Luxury resale will boom in 2023 as more brands take control of their second-hand markets.
The 1% will continue to buy luxury goods, but other classes may pull back.
The personal luxury market is expected to grow 3%-8% over the next year, according to Bain & Company.
Last year, about half of all adults between the ages of 18-29 were living at home, according to data from the US Census Bureau.
Between the paychecks from their day jobs, and the stimulus checks some states offered to beat inflation in the summer, the influx of cash fueled a boom in purchases of Louis Vuitton bags, Versace belts, and Gucci sneakers among young adults.
This year, without those stimulus checks, and amid a possibly pending recession, there will be a shift in who is buying luxury items, according to Oliver Chen, a managing director in the retail and luxury section for investment bank Cowen.
Still, the personal luxury market is projected to grow between 3%-8% over the course of 2023, according to Bain & Co.
During times of financial stress, Chen suggested that the customers who continue to buy luxury — like ultra-rich — will gravitate toward major designers like Chanel, Dior, and Louis Vuitton over smaller designers.

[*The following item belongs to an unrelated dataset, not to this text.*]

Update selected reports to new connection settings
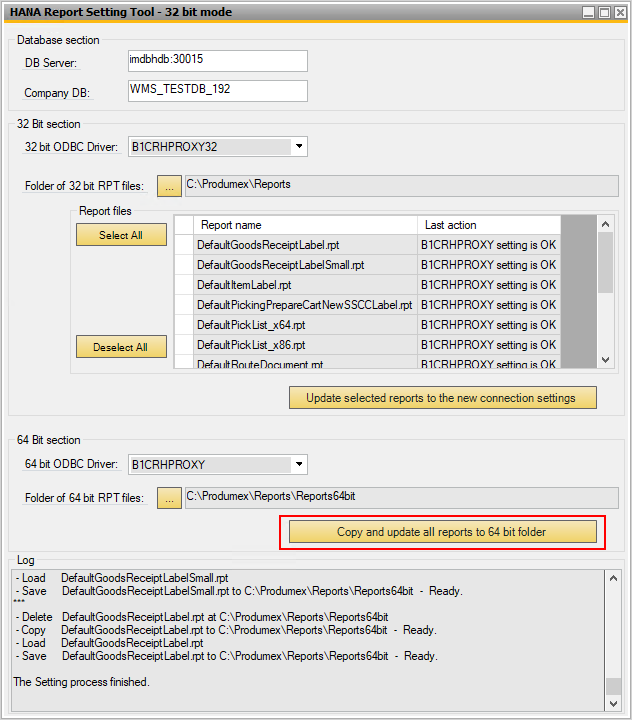The width and height of the screenshot is (632, 720). click(442, 398)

Insider chatted with four experts, from former merchandisers to retail analysts, to understand how the luxury retail market is bound to change in 2023. Here are the top 3 trends they expect to see:
Resale will be bigger than ever
Luxury resale has long fallen under the domain of vintage boutiques, thrift stores, and more recently, online marketplaces like The RealReal and Vestiaire Collective.
Next year, experts expect to see more luxury brands taking control of their own second-hand markets. Rolex, for example, already launched a certified pre-owned program for its watches in early December 2022.

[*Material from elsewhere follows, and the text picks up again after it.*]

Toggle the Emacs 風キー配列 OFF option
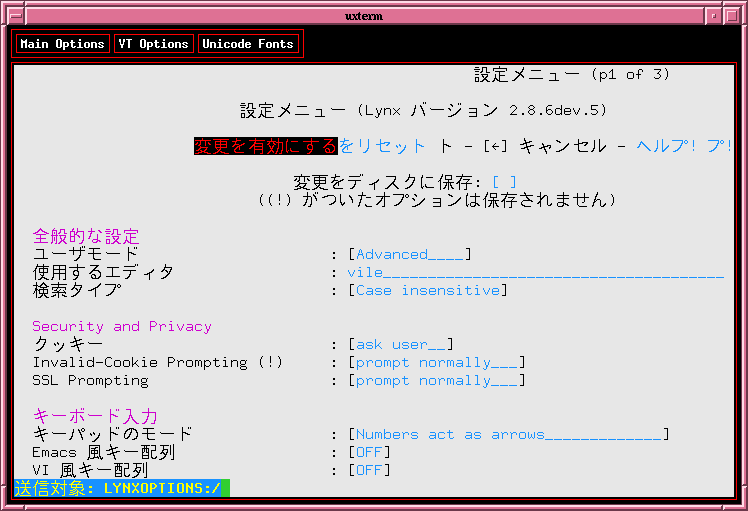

Olivia Steele, the CEO of a virtual retail sales company called Conversation Couture, linked the interest in resale to a growing focus on sustainability among luxury brands.
Two experts predicted that in the coming years, designer boutiques will be outfitted with their own resale section.
Customers want to return to basics
Over the past year, luxury fashion has revolved around "Zoom tops," ruffles, and over-the-top designs, said Brooke Cundiff, a former buyer for Saks Fifth Avenue who's a co-founder of the e-commerce platform Cortina.
Cundiff contended that customers have grown tired of walking into a luxury department store and seeing extravagant items, like a sweatshirt, for $1,000.
Alessandro Michele's November departure from Gucci was evidence of that, Cundiff said. In his seven years as the brand's creative director, Michele had made a name for himself through maximalist designs.
Now, customers — even the most high-flying ones — are looking for simpler, more tailored pieces they can wear repeatedly.
Mid-tier luxury might take a hit
Three experts noted that designers at the high end of the price spectrum will continue to see strong demand, especially from the 1%. These are brands like Hermes — known for its Birkin bags which range in price from tens of thousands to hundreds of thousands dollars. Or Chanel, where a pair of ballerina flats retails for more than $1,000.
But the "aspirational luxury customer" who may have used their discretionary income last year to buy a $500 pair of shoes from a mid-priced designer might pull back, two experts noted.
Accessories are still likely to perform better than ready-to-wear items like apparel in a recessionary environment because of their longevity, said Cundiff.